## EXTRAIT
Les individus ne sortent pas indemnes de la fin du religieux. Un nombre croissant d'entre eux souffrent de mal-être lié à la perte de repères et d’appartenance à une communauté. Décryptage avec le psychiatre Pierre Vallon.
Par Laurence Villoz
Ce thérapeute de 61 ans, au regard bleu perçant, me reçoit entre deux consultations dans son cabinet, situé en plein cœur de Morges. Pierre Vallon, qui se définit comme un «théologien amateur», explique comment ses patients vivent angoisses et dépressions dans un monde post-moderne, un monde «sans narration».
En quoi l'effacement du christianisme affecte-t-il l’individu?
Les histoires comme celles racontées dans la Bible offrent un cadre de références. En se remémorant des situations où l’émotion désagréable s’est déjà produite, l’individu sait qu’il peut y faire face, qu’il peut lutter car lui ou d'autres y sont déjà arrivés. Mais tout cela n’est possible qu’avec une forme de théorie qui leur sert de cadre, une histoire qui crée un lien partagé par la communauté et les individus qui la composent.

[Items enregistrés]
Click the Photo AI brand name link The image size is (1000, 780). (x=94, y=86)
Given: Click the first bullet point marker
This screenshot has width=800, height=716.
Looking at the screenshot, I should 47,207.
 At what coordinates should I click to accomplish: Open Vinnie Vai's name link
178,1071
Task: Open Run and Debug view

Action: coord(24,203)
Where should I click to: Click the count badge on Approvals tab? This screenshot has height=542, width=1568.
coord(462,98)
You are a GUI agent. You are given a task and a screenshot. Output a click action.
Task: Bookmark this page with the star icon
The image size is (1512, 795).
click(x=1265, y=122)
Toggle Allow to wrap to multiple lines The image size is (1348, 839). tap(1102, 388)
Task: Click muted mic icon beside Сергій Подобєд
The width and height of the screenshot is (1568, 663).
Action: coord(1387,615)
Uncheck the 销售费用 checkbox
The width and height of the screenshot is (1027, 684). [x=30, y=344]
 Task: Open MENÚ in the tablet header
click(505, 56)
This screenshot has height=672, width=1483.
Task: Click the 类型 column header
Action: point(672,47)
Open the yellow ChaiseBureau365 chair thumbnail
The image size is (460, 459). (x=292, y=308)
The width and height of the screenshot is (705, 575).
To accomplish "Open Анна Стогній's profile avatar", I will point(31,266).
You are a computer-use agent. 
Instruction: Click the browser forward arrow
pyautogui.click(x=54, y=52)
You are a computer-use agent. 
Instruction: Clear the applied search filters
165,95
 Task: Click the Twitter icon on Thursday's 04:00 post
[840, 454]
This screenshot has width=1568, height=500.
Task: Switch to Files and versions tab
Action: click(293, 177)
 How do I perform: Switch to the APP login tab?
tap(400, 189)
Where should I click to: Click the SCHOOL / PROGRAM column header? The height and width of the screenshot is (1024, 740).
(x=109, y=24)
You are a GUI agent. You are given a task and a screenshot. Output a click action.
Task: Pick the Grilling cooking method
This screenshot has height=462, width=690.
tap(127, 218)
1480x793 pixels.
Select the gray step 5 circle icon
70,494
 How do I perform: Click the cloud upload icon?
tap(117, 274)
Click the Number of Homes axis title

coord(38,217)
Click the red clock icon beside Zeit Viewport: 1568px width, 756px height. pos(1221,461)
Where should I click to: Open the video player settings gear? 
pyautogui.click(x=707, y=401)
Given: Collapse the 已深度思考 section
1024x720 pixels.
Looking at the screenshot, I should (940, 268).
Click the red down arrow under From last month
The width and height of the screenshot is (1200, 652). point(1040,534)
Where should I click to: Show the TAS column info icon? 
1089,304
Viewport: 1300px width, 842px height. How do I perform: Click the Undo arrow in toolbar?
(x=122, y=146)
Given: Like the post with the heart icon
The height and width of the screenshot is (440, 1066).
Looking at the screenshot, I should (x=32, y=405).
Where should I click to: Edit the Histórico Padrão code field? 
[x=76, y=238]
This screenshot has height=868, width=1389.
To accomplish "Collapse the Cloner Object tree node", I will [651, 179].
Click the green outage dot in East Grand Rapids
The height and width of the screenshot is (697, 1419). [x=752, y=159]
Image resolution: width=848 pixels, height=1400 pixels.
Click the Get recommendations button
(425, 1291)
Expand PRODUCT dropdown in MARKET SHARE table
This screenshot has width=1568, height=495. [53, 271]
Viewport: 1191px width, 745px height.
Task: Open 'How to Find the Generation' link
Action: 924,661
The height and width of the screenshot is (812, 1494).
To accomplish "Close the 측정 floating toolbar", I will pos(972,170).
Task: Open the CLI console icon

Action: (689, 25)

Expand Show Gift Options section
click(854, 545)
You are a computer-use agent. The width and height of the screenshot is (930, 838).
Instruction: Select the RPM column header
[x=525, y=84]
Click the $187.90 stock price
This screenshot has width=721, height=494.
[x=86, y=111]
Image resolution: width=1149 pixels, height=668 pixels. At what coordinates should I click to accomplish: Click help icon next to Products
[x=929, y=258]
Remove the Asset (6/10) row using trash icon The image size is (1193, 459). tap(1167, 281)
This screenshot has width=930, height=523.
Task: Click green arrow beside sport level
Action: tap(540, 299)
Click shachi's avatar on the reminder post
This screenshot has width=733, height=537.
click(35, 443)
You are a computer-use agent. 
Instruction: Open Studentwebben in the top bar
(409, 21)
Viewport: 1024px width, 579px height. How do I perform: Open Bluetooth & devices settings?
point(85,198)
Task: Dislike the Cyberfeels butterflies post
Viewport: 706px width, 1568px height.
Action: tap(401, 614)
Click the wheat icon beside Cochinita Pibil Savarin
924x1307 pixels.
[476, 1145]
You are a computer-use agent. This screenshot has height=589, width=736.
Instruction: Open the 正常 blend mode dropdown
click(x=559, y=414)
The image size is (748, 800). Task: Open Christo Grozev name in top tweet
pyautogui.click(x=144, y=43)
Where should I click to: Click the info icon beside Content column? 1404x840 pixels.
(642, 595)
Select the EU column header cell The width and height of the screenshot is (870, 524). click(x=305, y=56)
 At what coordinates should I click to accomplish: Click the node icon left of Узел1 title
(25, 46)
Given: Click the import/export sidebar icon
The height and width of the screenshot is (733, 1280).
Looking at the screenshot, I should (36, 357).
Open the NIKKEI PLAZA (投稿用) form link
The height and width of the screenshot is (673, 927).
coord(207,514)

## ÉNONCÉ 1
Dans l'entretien sur la fin du religieux, comment Pierre Vallon se définit-il?
## ÉNONCÉ 2
Poursuivez l'entretien sur la fin du religieux à partir de sa dernière phrase.
Ces items n'ont aucun lien avec l'entretien sur la fin du religieux.

## RÉPONSE 1
Il se définit comme un «théologien amateur».

## RÉPONSE 2
Il me semble pourtant que l'on a longtemps considéré les religions comme opprimant les individus.
Pendant des centaines d’années, la religion appartenait au clergé, qui donnait ses consignes au peuple pour lui dire comment se comporter. La Réforme protestante a permis à l'individu de commencer à penser par lui-même en s'affranchissant des dogmes de l’Eglise en place.
Mais le protestantisme a aussi amené son lot de névroses. On trouve dans ce courant beaucoup de culpabilité, de dépréciation et de dévalorisation, qui appartiennent aussi à la dépression.